Having a dictionary is just a small step in the big process. After obtaining the dictionary in a usable format, the data has to be uploaded to a (My)SQL database, because the flat file is not really usefull for individual lookups and the intention is to have word-splitted word-sound file. In addition the individual sylables and letters have to be added.
Best option is to put the data in the dedicated database. The compare between indexed and non-indexed lookup (for the complete Chitanka DB) is presented in the previous article. The raw DB is 70MB downloaded and 700MB unpacked. The sound files will take significant amount of space, so the approach will be to generate the basic sound files for letters and sylables and afterwards to generate the sound files for the encountered words.
So first part is to upload the data to the DB and second is to generate the sound files.
A simple approach used to upload the sylables and generate the sound files for them is described at “Connecting to MS SQL Server DB”. The script is slow, but it is currently better to have something that need improvement than something not working at all.

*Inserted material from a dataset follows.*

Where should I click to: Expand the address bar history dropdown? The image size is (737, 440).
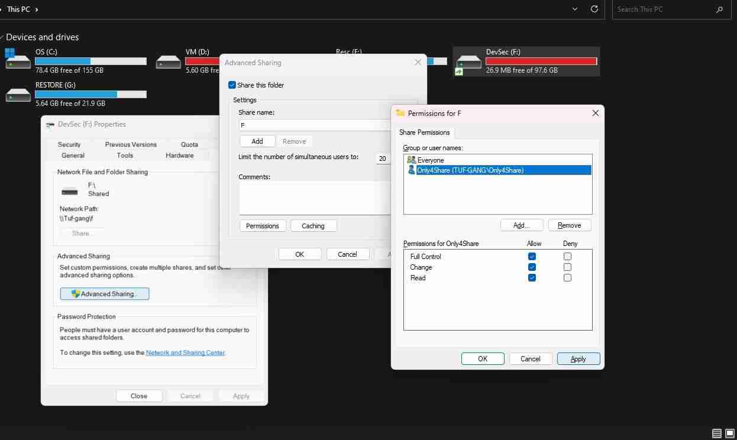coord(575,9)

As the initial sylable and word parts are 30-60kB, when using WAV file, the files have to be converted. 6000 sylables and parts will take around 300MB , which can be compressed to much smaller size, which will mean less data transfer. Converting to MP3 format results in 30 MB files. A pretty lame approach was chosen for the conversion- to use the VLC portable to convert the files. It is easily interfaced, I have it already downloaded.
$outputExtension = ".mp3"
$bitrate = 22
$channels = 1
$filesToConvert = get-childitem -Path $inputFolder -Filter "*.wav"
$startTime = Get-Date
foreach($inputFile in $filesToConvert)
{
$outputFileName = $outputFolder+([System.IO.Path]::GetFileNameWithoutExtension($inputFile.FullName))+ $outputExtension
$processArgs = "-I dummy -vvv `"$($inputFile.FullName)`" --sout=#transcode{acodec=`"mp3`",ab=`"$bitrate`",`"channels=$channels`"}:standard{access=`"file`",mux=`"wav`",dst=`"$outputFileName`"} vlc://quit"
start-process $processName $processArgs -wait
}
The speed is not great, because it starts the full application, which is definetly not long term approach, but overnight it converts the files.
As the name of the file is same as the sylable text, additional upload of the links to files to the DB is not required (file path+name+extension is enough to find thr coresponding file). Probably the file and folder approach will be used instead of the DB table for the audio files. Another is having them in audio sprite(s) (but this will complicate the consequent updates). The files are tiny (for the sylables at least) so the file access time might be significant. Using them as files will offer easier portability so probably this approach will be chosen.
Well after some initial testing, the voice parameters have to be adjusted, volume, some sylables are incorrect (because new row division rules were used instead of the real sylables. For example A[some sylable] – A can not be lest alone on the row)
Same approach can be used also for the words- request the word from web API, the local scripts will create audio file and convert it to MP3 and save it to dedicated folder. The files for the words can be saved/cached in dedicated folder so the initial word generation might be a little slow, but the speed will generally improve as more data is used.
There is also difference in the perception if a word is in sentence and if it is alone and same is valid also for the sylables in the word.
Example links to some of the audio files (as this is Bulgarian language project, the words are in Bulgarian):
There is much optimization required, but this will be performed later.